Hal yang ditunjukkan pemerintah ini, tidak lebih seperti politik sumber daya dan kekuasaan yang selektif. Jika kita tinjau dalam perspektif ekologi politik, dapat membantu kita memahami bahwa konflik lingkungan tidak lahir dari vakum birokrasi, melainkan dari kontestasi politik atas sumber daya. Hal ini ditunjukkan Erman (2015) dalam studinya yang mengemukakan bahwa negara bukan entitas netral, melainkan arena tempat berbagai aktor memperjuangkan akses dan kontrol atas kekayaan alam. Dalam sistem ini, kebijakan lingkungan menjadi alat seleksi kekuasaan—siapa yang lemah akan disingkirkan, siapa yang kuat akan dilindungi.

Dapat diketahui, PT Gag Nickel adalah representasi kekuatan yang berada dalam jejaring kekuasaan. Meskipun beroperasi di wilayah konservasi yang secara hukum harus dilindungi berdasarkan Undang-Undang No. 1 Tahun 2014, perusahaan ini tetap berdiri kokoh. Ketika hukum tidak berlaku bagi semua, maka legitimasi negara mulai runtuh. Kita menyaksikan bukan pelaksanaan hukum, tetapi pelembagaan ketimpangan.

Situasi ini menjadi lebih terang ketika kita meminjam kacamata shadow state yang dikutip dari Nordholt dan Van Klinken (2007) yang menyatakan bahwa di Indonesia pasca-Soeharto, negara dijalankan bukan hanya melalui lembaga formal, tetapi juga melalui jaringan informal yang terdiri dari politisi, aparat keamanan, dan pengusaha yang bekerja di balik layar kebijakan publik. Dalam logika ini, PT Gag Nickel tidak hanya beroperasi karena izin legal, tetapi juga karena berada dalam proteksi jejaring kekuasaan informal yang kebal terhadap kontrol publik.

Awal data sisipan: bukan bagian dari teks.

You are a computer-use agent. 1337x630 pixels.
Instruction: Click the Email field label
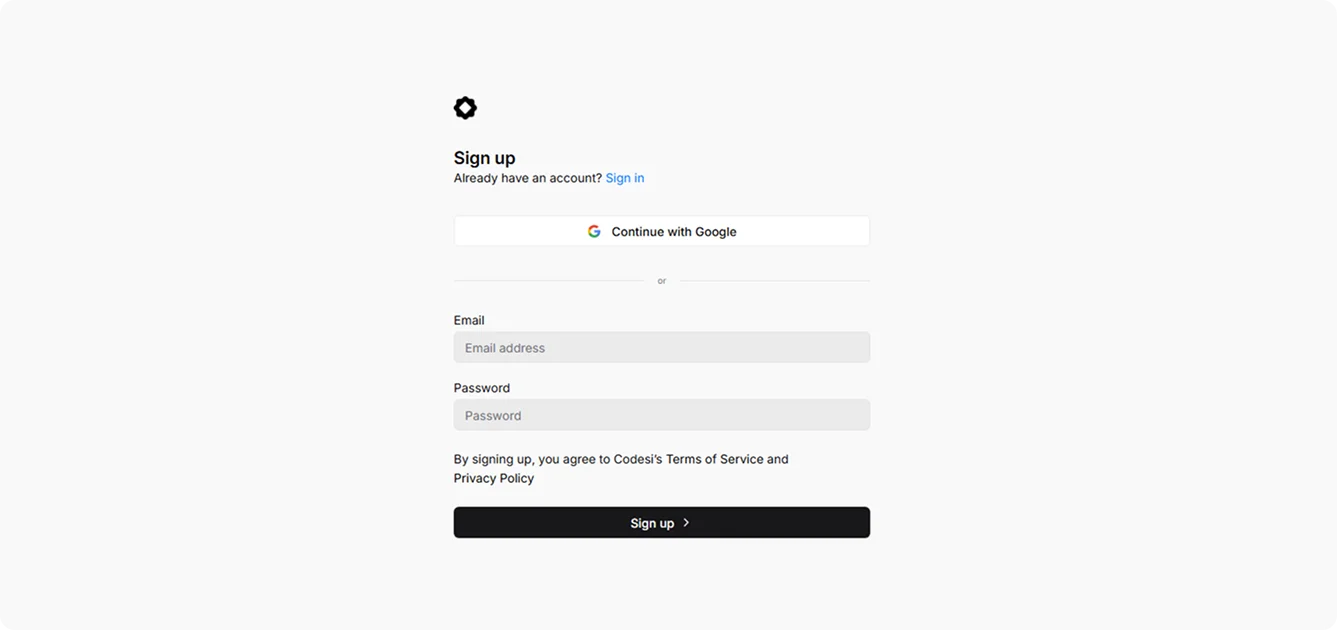point(469,320)
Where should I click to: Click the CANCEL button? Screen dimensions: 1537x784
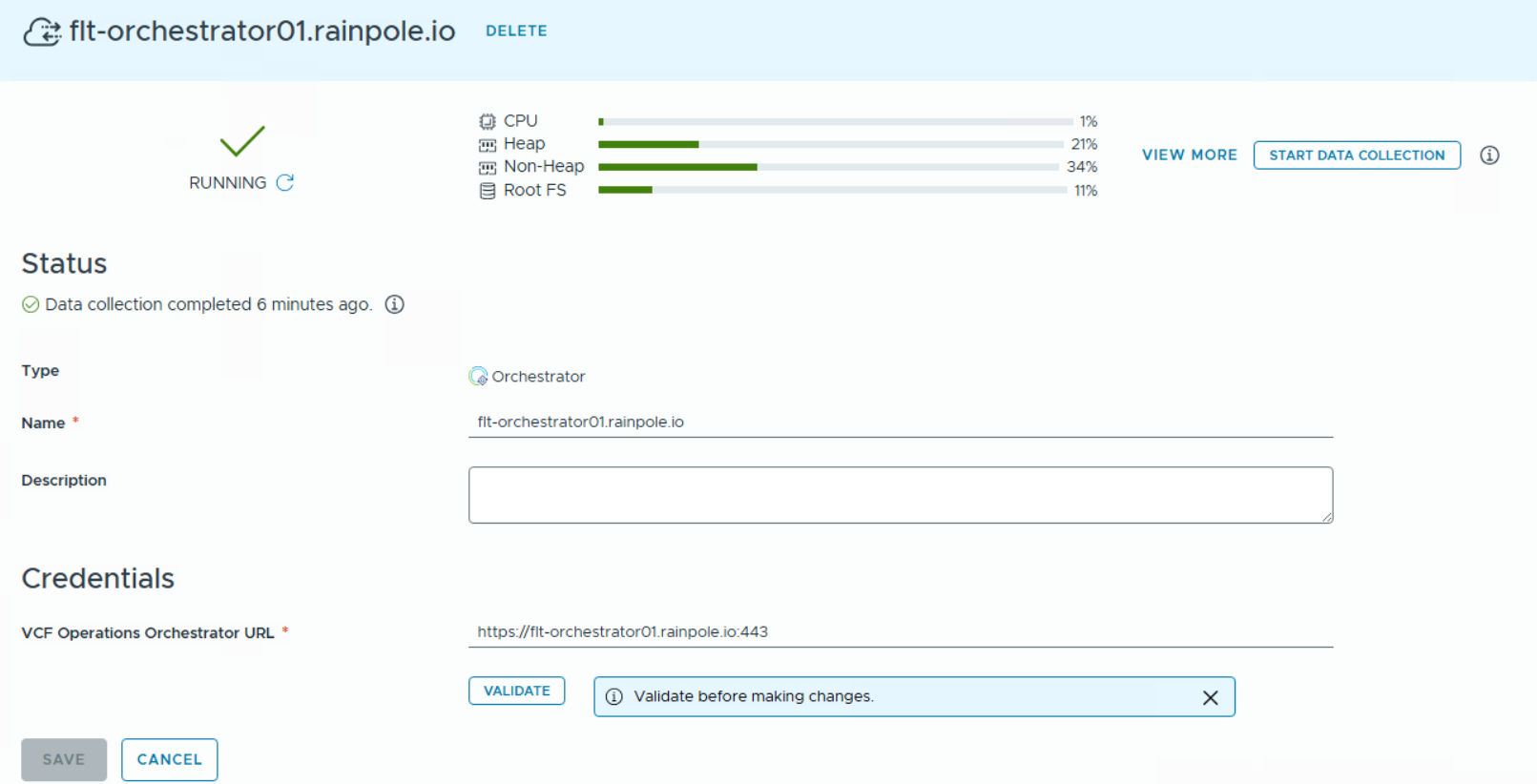pos(169,759)
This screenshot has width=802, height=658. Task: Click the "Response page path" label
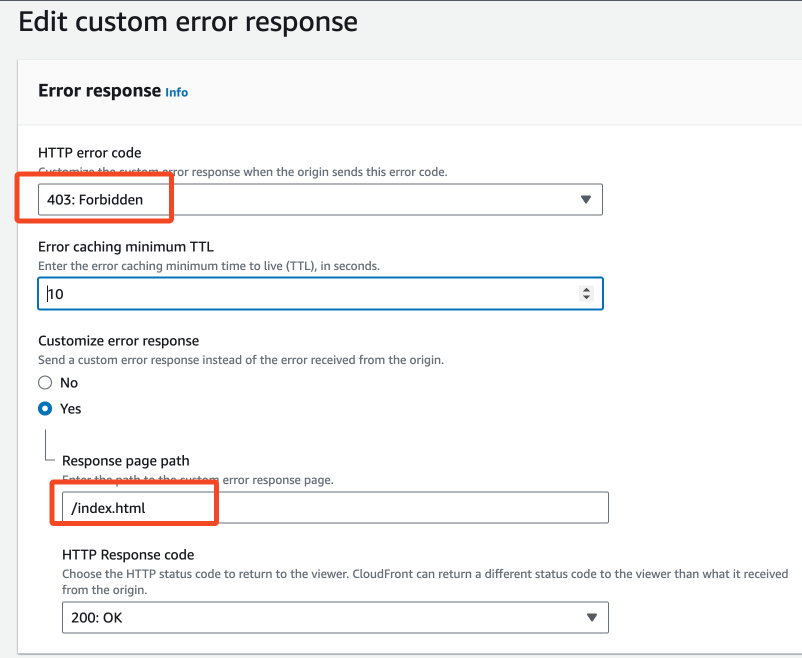(x=125, y=461)
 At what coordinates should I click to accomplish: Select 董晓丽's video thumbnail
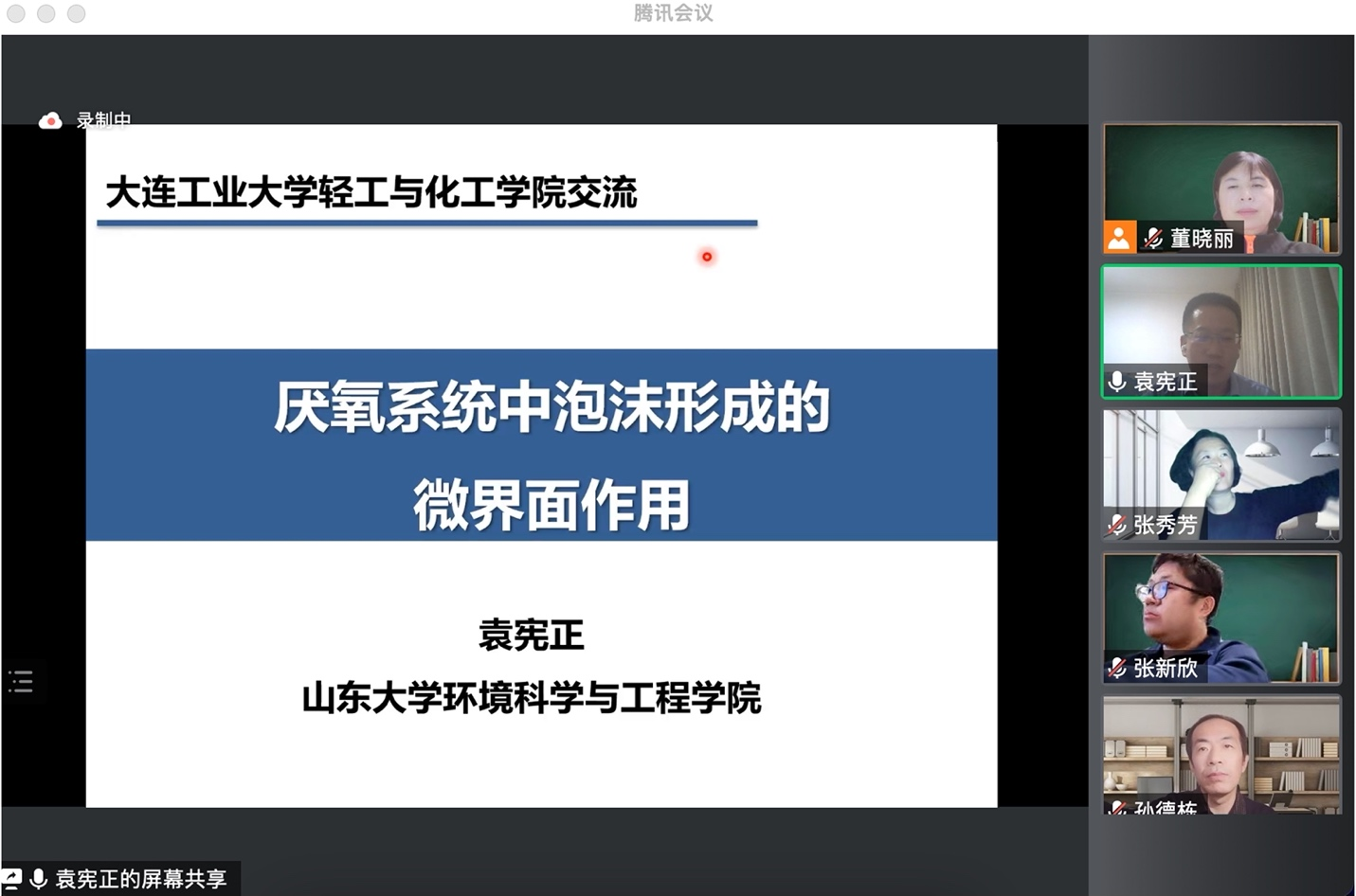point(1220,187)
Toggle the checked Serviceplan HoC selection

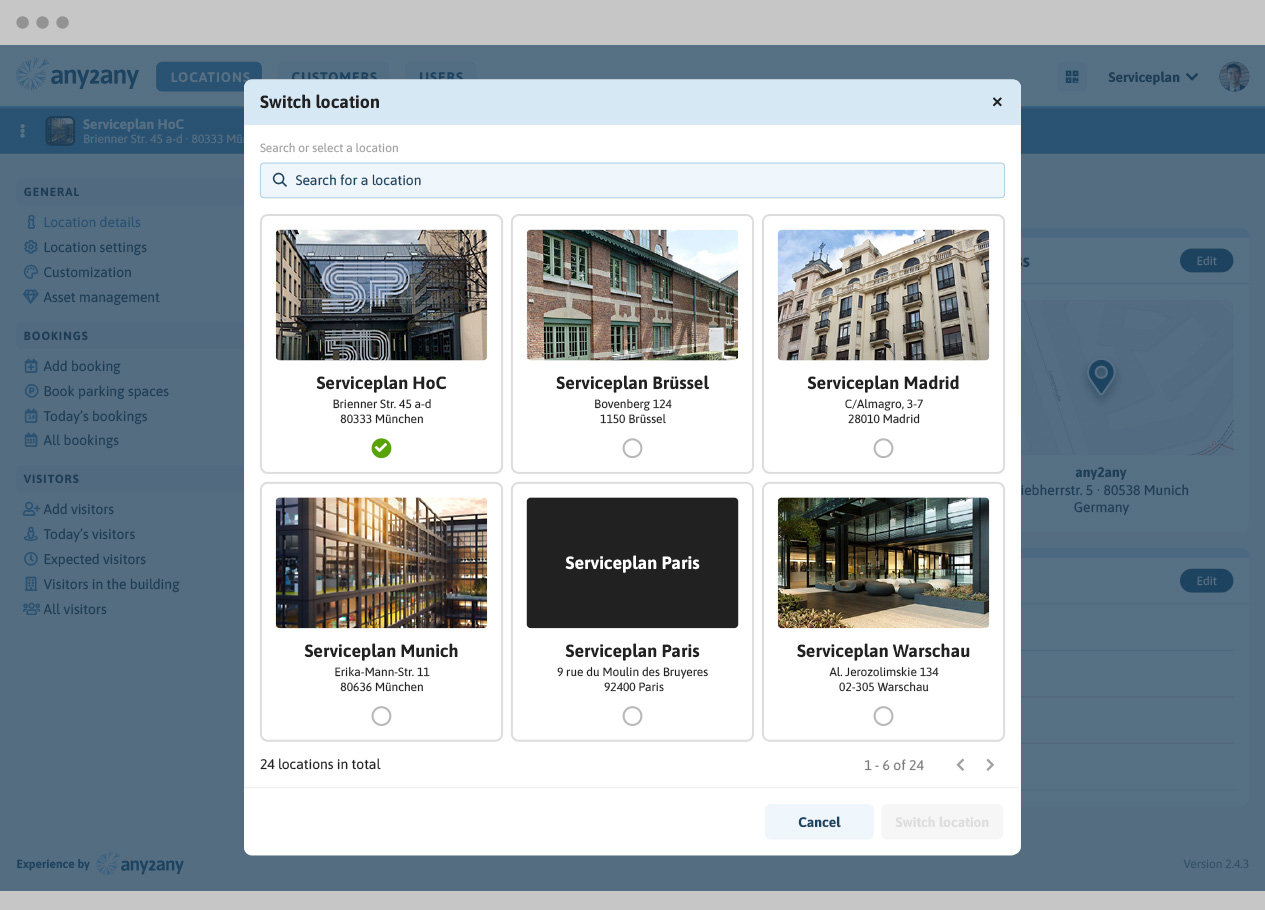381,448

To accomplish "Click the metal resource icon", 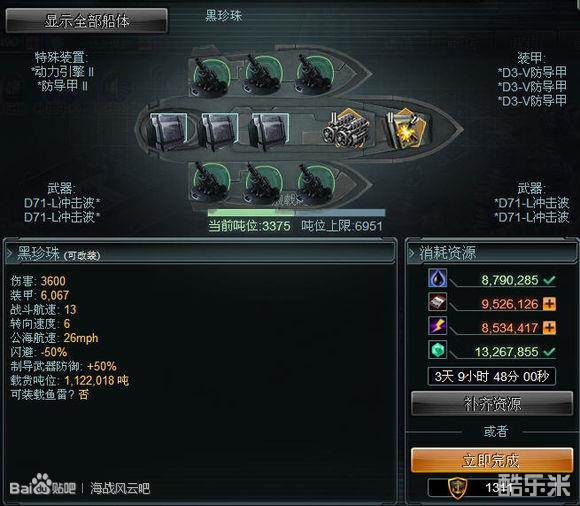I will click(x=437, y=302).
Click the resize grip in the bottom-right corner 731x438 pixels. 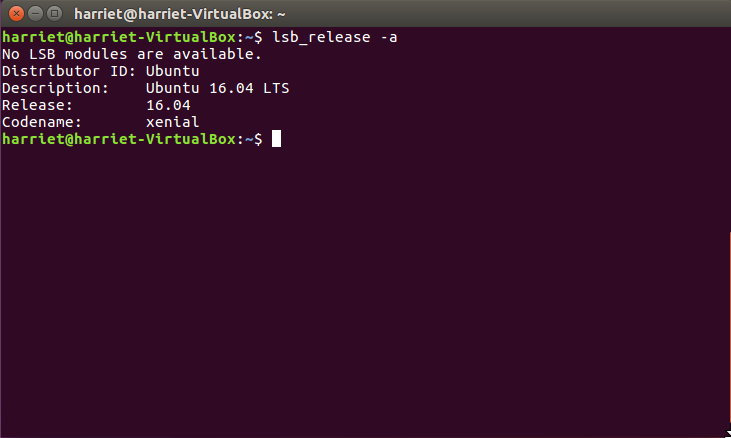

Inilah wajah negara bayangan—sebuah sistem paralel di mana keputusan penting tidak ditentukan di meja rapat kementerian, tetapi dalam ruang-ruang tertutup penuh kompromi antara elite politik dan pemilik modal. Di hadapan negara bayangan ini, undang-undang bisa lentur, dan prinsip lingkungan menjadi bahan tawar-menawar belaka. Selain itu, penulisan ini dikaji juga dari prespektif clientelisme sebagaimana dijelaskan oleh Abente Brun dan Diamond (2014), dalam sistem ini juga masih sangat relevan, kebijakan publik dijalankan berdasarkan hubungan timbal balik antara patron dan klien “pengusaha memberikan dukungan politik atau logistik, dan negara membalas dengan akses terhadap sumber daya.” Rakyat, terutama masyarakat adat, didegradasi menjadi penonton yang hanya bisa berharap pada belas kasih elite.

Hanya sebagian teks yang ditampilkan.